His assassination -- and Schmidle's piece makes clear that his capture was never an objective -- brought on a blitz of media coverage. But without reading that single, half-buried sentence, who knew that the same SEAL team had been dropped into Pakistan to do who knows what 10 to 12 times before the bin Laden mission happened? Not most Pakistanis, nor 99.99% of Americans, myself included. Keep in mind that this was only a team of 23 elite troops (plus a translator and a dog). But there are now about 20,000 full-time special operations types, at least 13,000 of them deployed somewhere abroad at this moment. In other words, we simply don't know the half of it. We probably don't know the tenth of it -- neither the breadth or number of their missions, nor the range of their targets. According to Schmidle again, on the day of the bin Laden raid, special operations forces in nearby Afghanistan conducted 12 other "night raids." Almost 2,000 of them have been carried out in the last couple of years.

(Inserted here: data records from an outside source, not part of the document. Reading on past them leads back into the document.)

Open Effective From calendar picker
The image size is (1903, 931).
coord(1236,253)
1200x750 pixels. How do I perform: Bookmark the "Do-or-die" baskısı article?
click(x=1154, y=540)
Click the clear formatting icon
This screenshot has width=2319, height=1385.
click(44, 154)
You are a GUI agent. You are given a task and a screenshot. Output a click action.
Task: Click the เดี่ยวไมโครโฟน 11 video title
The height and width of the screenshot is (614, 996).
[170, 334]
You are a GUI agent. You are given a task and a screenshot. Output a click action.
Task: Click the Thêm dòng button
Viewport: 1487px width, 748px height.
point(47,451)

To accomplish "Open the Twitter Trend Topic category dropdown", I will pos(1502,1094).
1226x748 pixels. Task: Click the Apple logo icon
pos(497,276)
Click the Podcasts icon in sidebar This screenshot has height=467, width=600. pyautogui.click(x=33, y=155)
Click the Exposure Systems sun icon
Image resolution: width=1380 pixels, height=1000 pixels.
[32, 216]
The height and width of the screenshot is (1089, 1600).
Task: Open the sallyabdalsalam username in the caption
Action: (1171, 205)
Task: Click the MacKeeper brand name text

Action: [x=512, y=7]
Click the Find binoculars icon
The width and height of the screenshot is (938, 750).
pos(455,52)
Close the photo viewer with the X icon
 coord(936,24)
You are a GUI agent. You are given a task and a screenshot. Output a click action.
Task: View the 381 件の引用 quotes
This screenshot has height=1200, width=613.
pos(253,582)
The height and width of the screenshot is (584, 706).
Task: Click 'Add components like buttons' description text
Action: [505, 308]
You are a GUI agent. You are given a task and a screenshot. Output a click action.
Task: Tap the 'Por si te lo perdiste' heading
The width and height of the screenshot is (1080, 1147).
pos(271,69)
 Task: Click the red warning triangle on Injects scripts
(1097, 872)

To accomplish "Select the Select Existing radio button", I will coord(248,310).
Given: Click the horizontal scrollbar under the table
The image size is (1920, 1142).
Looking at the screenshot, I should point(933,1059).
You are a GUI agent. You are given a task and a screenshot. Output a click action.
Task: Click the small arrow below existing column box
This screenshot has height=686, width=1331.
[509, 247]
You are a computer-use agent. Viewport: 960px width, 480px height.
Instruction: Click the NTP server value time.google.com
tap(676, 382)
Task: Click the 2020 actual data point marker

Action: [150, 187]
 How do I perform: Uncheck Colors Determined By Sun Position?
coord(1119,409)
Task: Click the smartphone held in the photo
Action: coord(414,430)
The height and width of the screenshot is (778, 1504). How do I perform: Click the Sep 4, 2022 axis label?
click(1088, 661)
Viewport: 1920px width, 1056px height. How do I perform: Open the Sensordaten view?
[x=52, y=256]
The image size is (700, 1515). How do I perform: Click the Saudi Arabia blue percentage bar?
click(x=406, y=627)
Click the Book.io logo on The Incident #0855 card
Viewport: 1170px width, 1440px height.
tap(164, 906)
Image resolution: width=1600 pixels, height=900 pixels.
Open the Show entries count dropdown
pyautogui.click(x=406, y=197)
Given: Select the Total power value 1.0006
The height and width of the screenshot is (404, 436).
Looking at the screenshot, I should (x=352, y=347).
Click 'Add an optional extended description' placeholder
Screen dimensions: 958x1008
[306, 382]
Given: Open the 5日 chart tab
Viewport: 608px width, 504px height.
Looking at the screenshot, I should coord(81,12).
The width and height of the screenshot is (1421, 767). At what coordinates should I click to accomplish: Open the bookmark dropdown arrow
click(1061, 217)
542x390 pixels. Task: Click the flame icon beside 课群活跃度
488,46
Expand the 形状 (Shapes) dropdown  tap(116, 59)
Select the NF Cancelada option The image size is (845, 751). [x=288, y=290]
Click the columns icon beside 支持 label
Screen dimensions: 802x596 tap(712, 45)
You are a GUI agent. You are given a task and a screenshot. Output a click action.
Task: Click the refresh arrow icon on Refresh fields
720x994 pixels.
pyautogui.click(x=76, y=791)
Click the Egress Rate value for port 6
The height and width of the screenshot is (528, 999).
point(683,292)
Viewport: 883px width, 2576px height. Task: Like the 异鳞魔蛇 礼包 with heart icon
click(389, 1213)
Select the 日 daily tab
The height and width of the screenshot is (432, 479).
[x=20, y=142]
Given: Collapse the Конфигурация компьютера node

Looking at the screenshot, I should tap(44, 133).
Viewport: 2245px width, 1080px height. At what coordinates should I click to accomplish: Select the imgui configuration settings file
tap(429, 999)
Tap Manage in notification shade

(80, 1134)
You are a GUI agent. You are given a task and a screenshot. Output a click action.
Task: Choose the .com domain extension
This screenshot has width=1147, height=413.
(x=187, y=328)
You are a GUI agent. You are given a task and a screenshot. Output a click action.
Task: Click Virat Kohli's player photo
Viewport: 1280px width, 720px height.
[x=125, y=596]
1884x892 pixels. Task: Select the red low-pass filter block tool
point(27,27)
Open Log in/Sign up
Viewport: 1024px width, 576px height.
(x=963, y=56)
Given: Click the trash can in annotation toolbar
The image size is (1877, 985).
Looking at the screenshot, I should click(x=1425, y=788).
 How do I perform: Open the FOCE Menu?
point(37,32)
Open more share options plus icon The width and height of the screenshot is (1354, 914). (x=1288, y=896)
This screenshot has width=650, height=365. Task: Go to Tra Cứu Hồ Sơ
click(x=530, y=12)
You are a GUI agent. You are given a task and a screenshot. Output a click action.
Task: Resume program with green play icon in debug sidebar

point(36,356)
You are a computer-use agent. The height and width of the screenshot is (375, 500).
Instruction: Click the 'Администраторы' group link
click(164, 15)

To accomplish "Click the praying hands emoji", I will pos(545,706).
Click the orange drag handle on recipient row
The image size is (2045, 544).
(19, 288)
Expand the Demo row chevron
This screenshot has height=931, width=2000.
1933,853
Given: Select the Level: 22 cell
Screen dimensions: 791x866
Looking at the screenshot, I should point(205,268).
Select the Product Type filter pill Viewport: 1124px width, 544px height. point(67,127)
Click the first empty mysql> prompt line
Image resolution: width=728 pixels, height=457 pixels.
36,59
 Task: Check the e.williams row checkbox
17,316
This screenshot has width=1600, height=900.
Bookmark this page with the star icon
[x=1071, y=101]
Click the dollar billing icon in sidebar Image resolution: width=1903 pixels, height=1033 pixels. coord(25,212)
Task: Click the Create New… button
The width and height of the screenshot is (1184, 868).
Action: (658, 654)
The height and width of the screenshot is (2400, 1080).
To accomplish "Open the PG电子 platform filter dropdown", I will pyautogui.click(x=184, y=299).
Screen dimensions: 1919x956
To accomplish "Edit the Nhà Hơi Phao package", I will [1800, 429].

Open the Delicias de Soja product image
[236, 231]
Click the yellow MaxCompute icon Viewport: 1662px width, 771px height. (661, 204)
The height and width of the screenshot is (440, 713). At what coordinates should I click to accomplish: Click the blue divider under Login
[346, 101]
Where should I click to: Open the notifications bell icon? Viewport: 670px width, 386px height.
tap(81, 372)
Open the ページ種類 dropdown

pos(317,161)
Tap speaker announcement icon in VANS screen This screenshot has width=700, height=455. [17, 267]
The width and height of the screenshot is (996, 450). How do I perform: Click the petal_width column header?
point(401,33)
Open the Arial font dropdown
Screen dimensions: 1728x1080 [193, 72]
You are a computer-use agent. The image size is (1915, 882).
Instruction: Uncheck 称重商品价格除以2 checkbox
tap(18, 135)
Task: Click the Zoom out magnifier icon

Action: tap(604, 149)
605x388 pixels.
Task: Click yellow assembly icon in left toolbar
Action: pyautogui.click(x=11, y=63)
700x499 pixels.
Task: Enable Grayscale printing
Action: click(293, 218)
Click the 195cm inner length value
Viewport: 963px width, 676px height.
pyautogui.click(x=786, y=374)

These are staggering figures. And since we didn't know that U.S. special operations forces were secretly conducting Pakistan missions in such numbers, it might be worth asking what else we don't know. Former Secretary of Defense Donald Rumsfeld, speaking to the press in 2002 about the lack of evidence linking Saddam Hussein's Iraq to the 9/11 attacks, made a famous (or infamous) distinction among "known knowns," (things we know we know), "known unknowns" (things we know we don't know), and "unknown unknowns" (things we don't know we don't know). How apt those "unknown unknowns" turn out to be when it comes to the ever-expanding special operations forces inside the U.S. military.
Think of them, in fact, as the unknown unknowns of twenty-first century American warfare. Fortunately, thanks to Nick Turse's new piece "A Secret War in 120 Countries," we now have a far better idea of the size and scope of the global war being carried out in our name by tens of thousands of secret warriors fighting "in the shadows."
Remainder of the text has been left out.